Her thrilling, lifting laugh hadn’t changed. Underneath her new haircut, though, underneath her eye makeup, she was looking older. It only went in one direction, aging, and the self-protective core of him, seeing it, was telling him to run while he still could. He’d followed an instinct in coming down here, but there was a big difference, he was realizing, between an instinct and a plan.

“What don’t you like about them?” he said.

“Oh, well, where to begin?” Patty said. “How about the flipflop thing? I have some issues with their flipflops. It’s like the world is their bedroom. And they can’t even hear their own flap-flap-flapping, because they’ve all got their gadgets, they’ve all got their earbuds in. Every time I start hating my neighbors around here, I run into some G.U. kid on the sidewalk and suddenly forgive the neighbors, because at least they’re adults. At least they’re not running around in flipflops, advertising how much more laidback and reasonable they are than us adults. Than uptight me, who would prefer not to look at people’s bare feet on the subway. Because, really, who could object to seeing such beautiful toes? Such perfect toenails? Only a person who’s too unluckily middle-aged to inflict the spectacle of her own toes on the world.”

“I hadn’t particularly noticed the flipflops.”

“You really do lead a sheltered life, then.”

Her tone was somehow rote and disconnected, not teasing in a way that he could work with. Denied encouragement, his sense of anticipation was waning. He was beginning to dislike her for not being in the state he’d imagined he would find her in.

“And the credit-card thing?” she said. “Using a credit card to buy one hot dog or one pack of gum? I mean, cash is so yesterday. Right? Cash actually requires you to add and subtract. You actually have to pay attention to the person who’s giving you your change. Like, for one tiny little moment, you have to be less than one-hundred-percent cool and checked into your own little world. But not with a credit card you don’t. You just blandly hand it over and blandly take it back.”

“That’s more like what the crowd was tonight,” he said. “Nice kids, just a little self-absorbed.”

“You’d better get used to it, though, right? Jessica says you’re going to be up to your armpits in young people all summer.”

“Yeah, maybe.”

“It sounded more like definitely.”

“Yeah, but I’m thinking of bailing. In fact, I already said so to Walter.”

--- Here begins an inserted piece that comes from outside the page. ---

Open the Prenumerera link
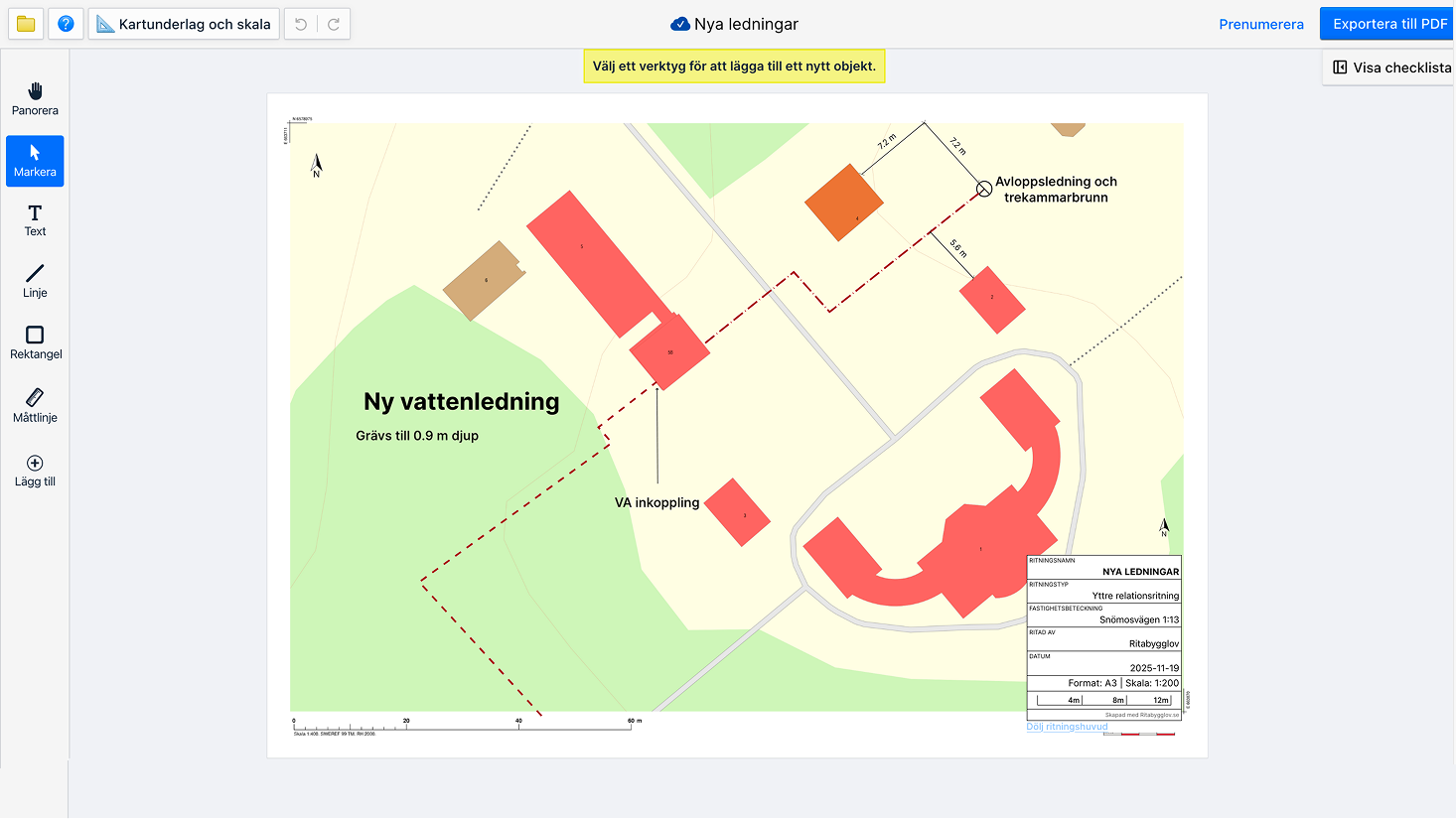Screen dimensions: 1456x819 pyautogui.click(x=1260, y=24)
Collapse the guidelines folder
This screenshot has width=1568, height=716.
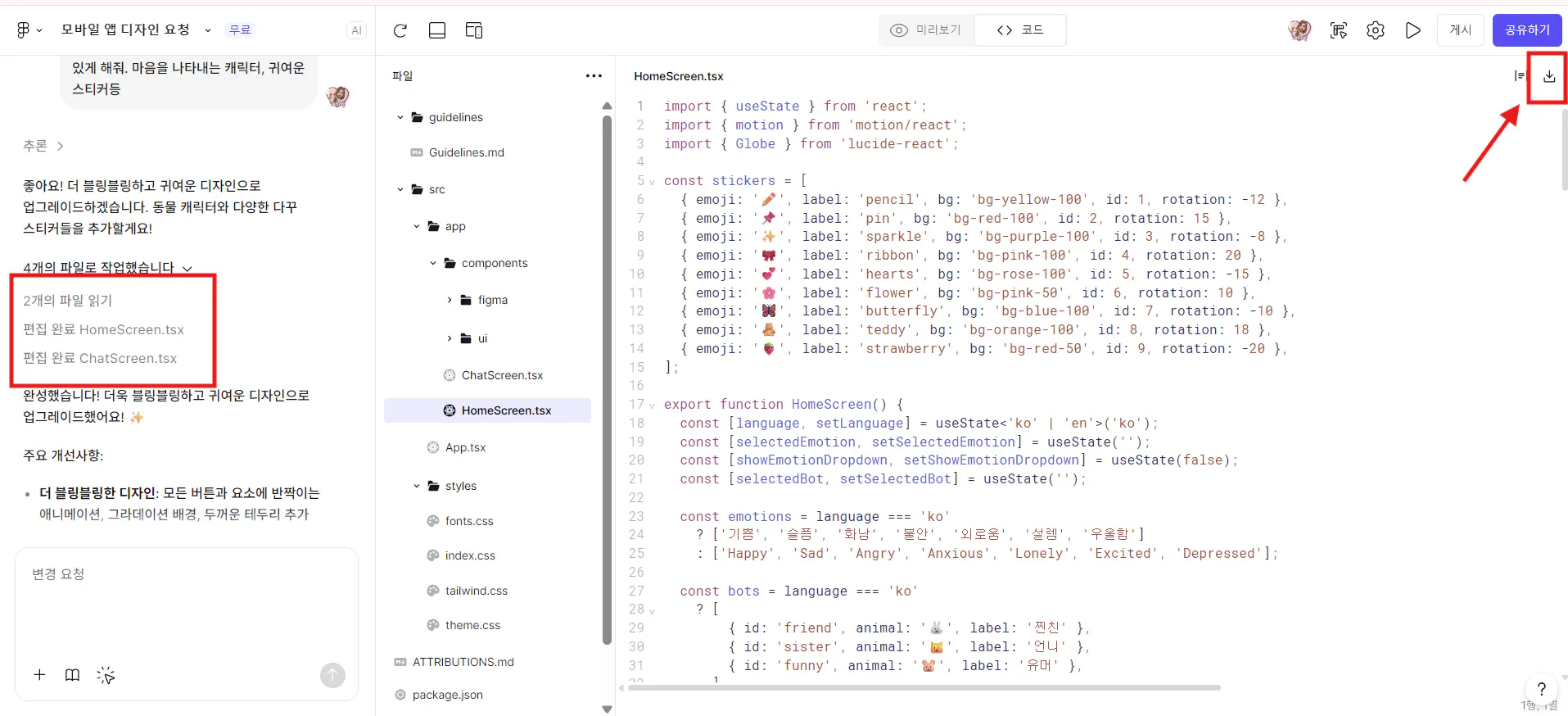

Patty stood up to put their tea bags in the sink and remained standing, her back to him. “So this might be your only visit,” she said.

“That’s right.”

“Well, then, I suppose I should be sorry I didn’t come down sooner.”

“You could always come up and see me in the city.”

“Right. If I’d ever been invited.”

“You’re invited now.”

She wheeled around with narrowed eyes. “Don’t play games with me, OK? I don’t want to see that side of you. It actually sort of makes me sick. OK?”

He held her gaze, trying to show her that he meant it—trying to feel that he meant it—but this seemed only to exasperate her. She retreated, shaking her head, to a far corner of the kitchen.

“How are you and Walter getting along?” he said unkindly.